Task instructions:
Search the data below for the string "zainteresowania". Extract every line that contains it.

═════ Information given

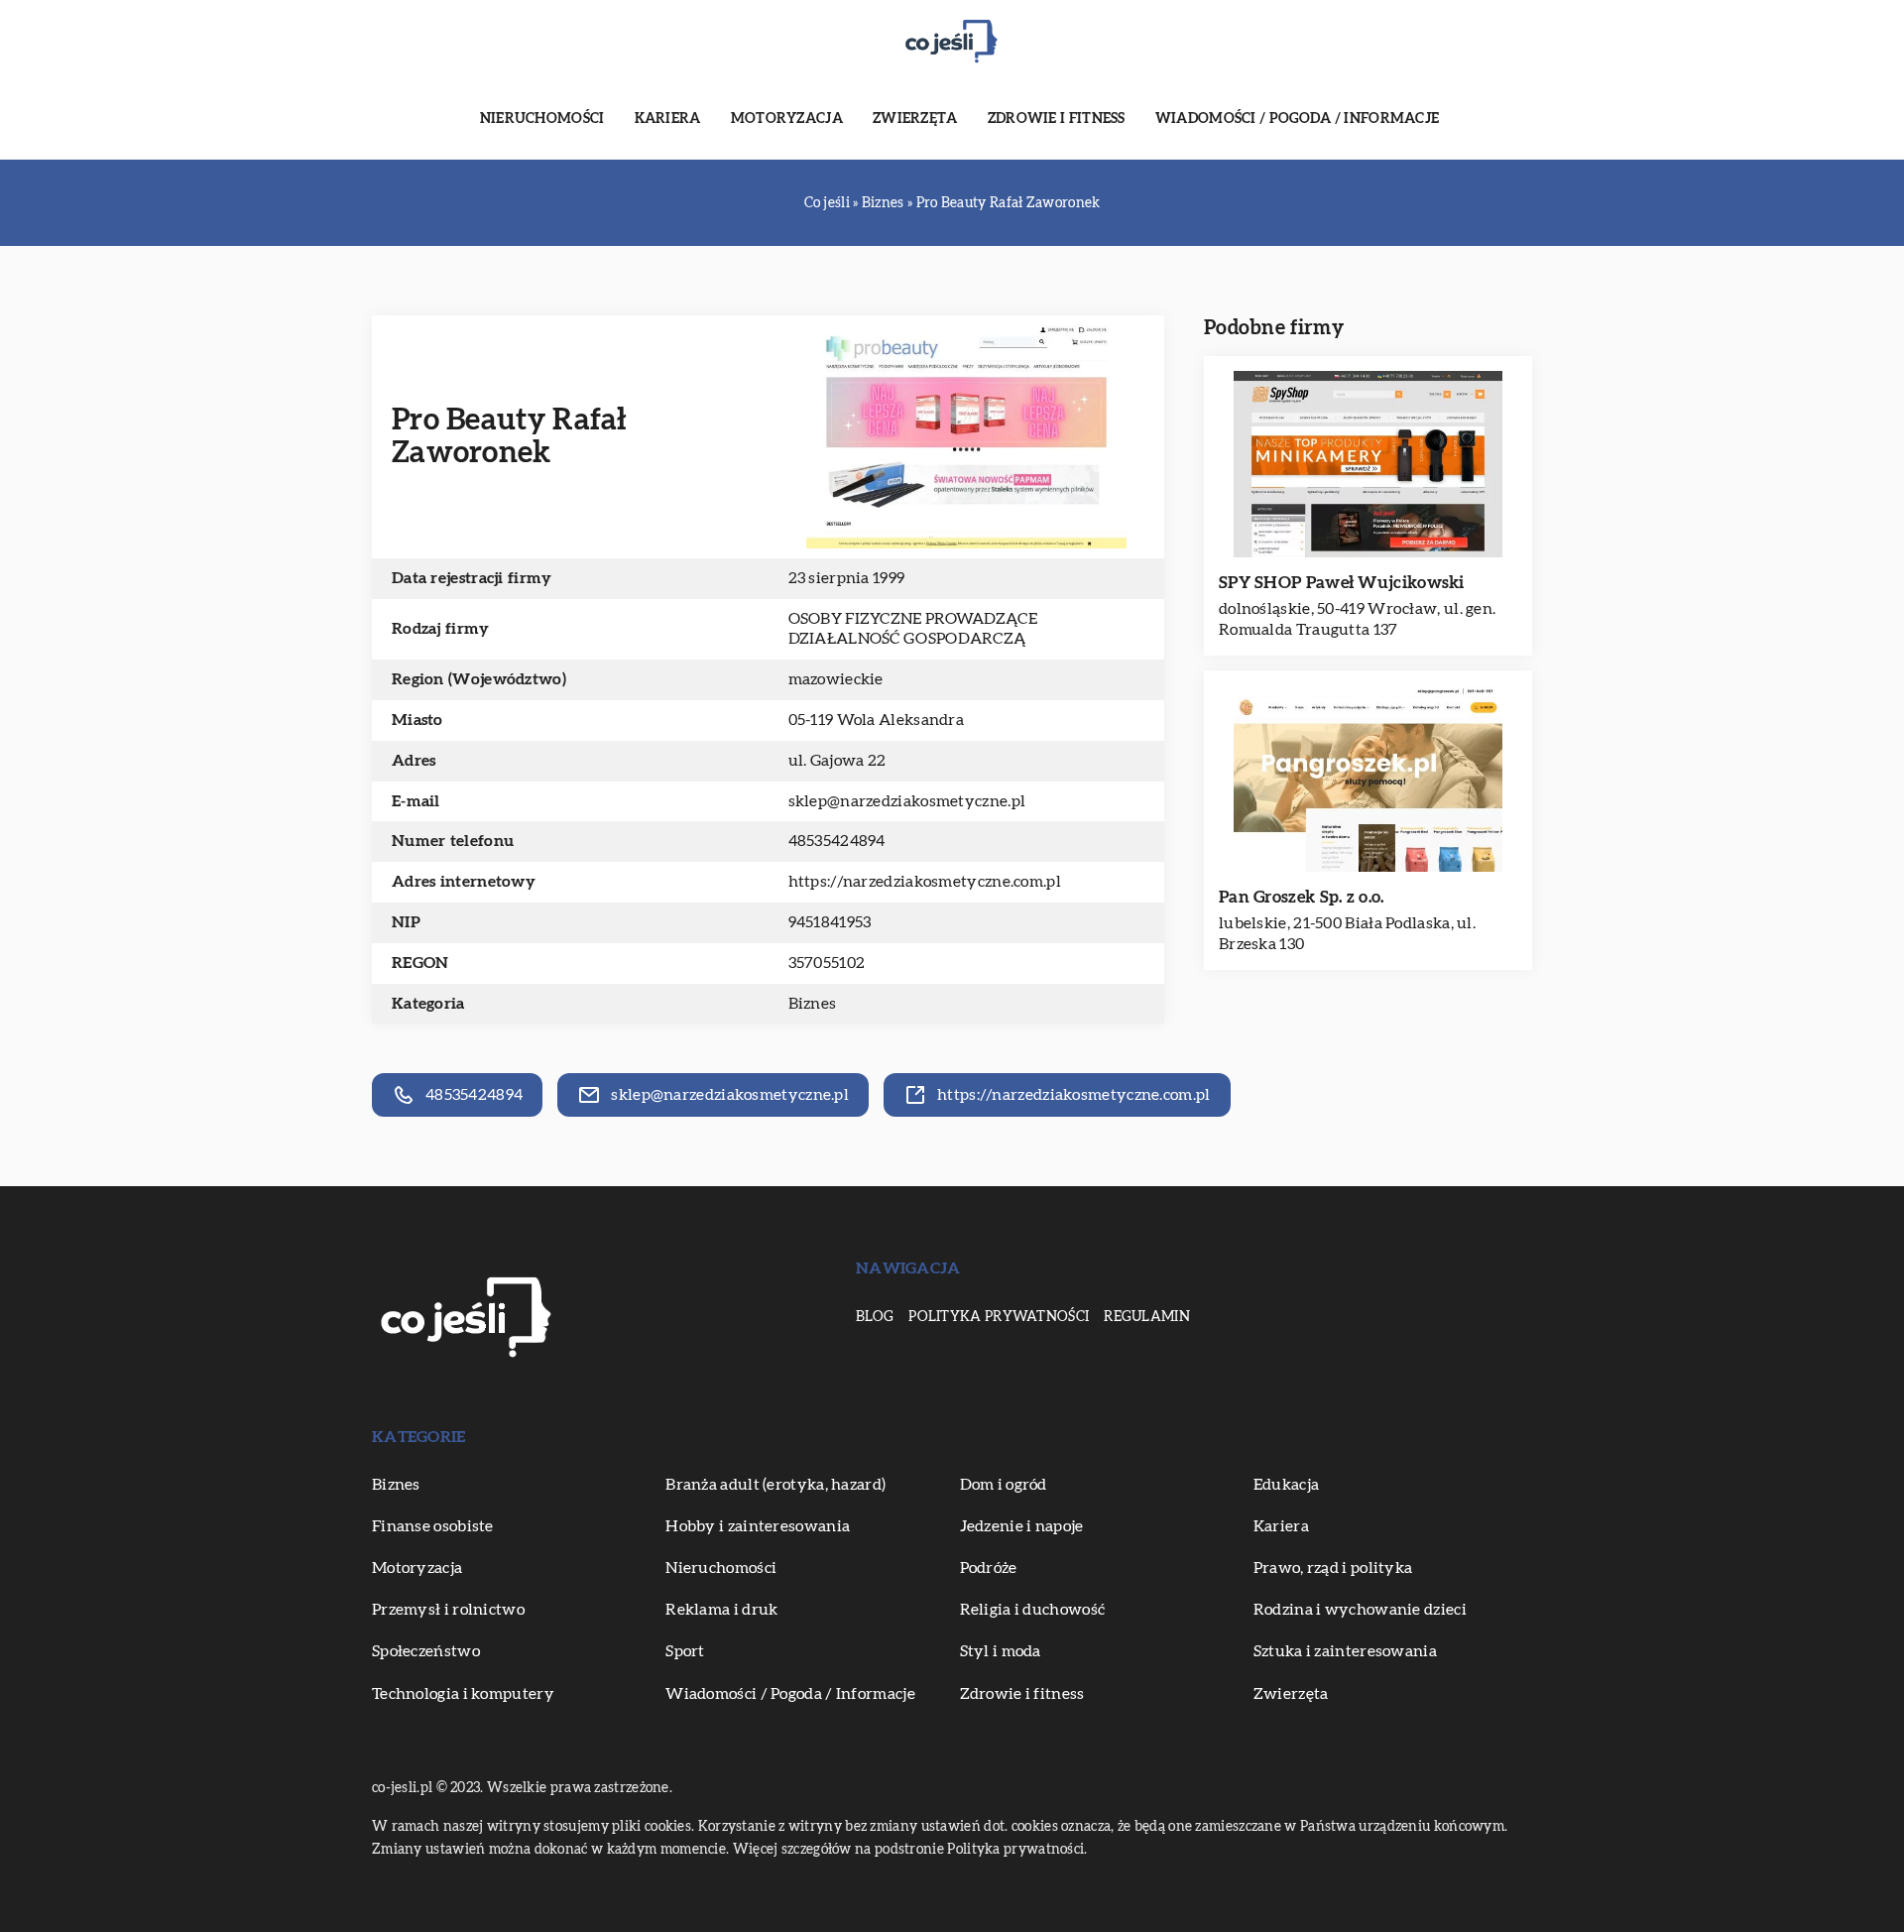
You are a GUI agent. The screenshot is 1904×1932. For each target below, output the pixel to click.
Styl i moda (1000, 1651)
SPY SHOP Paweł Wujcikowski (1342, 582)
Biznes (812, 1004)
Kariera (668, 119)
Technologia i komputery (463, 1694)
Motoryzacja (787, 119)
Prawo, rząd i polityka (1333, 1568)
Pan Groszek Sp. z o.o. (1301, 897)
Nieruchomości (542, 119)
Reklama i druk (721, 1610)
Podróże (988, 1568)
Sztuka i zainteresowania (1345, 1651)
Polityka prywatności (998, 1317)
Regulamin (1147, 1317)
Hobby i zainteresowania (757, 1526)
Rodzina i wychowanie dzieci (1360, 1610)
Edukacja (1286, 1485)
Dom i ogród (1003, 1485)
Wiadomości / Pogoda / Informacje (1297, 119)
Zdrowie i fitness (1057, 119)
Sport (685, 1651)
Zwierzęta (915, 119)
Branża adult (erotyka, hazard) (775, 1485)
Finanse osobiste (433, 1526)
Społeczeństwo (426, 1651)
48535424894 (837, 841)
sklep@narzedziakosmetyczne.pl (907, 801)
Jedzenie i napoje (1022, 1526)
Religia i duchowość (1033, 1610)
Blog (874, 1317)
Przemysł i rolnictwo (448, 1610)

══════════

Task output:
Sztuka i zainteresowania (1345, 1651)
Hobby i zainteresowania (757, 1526)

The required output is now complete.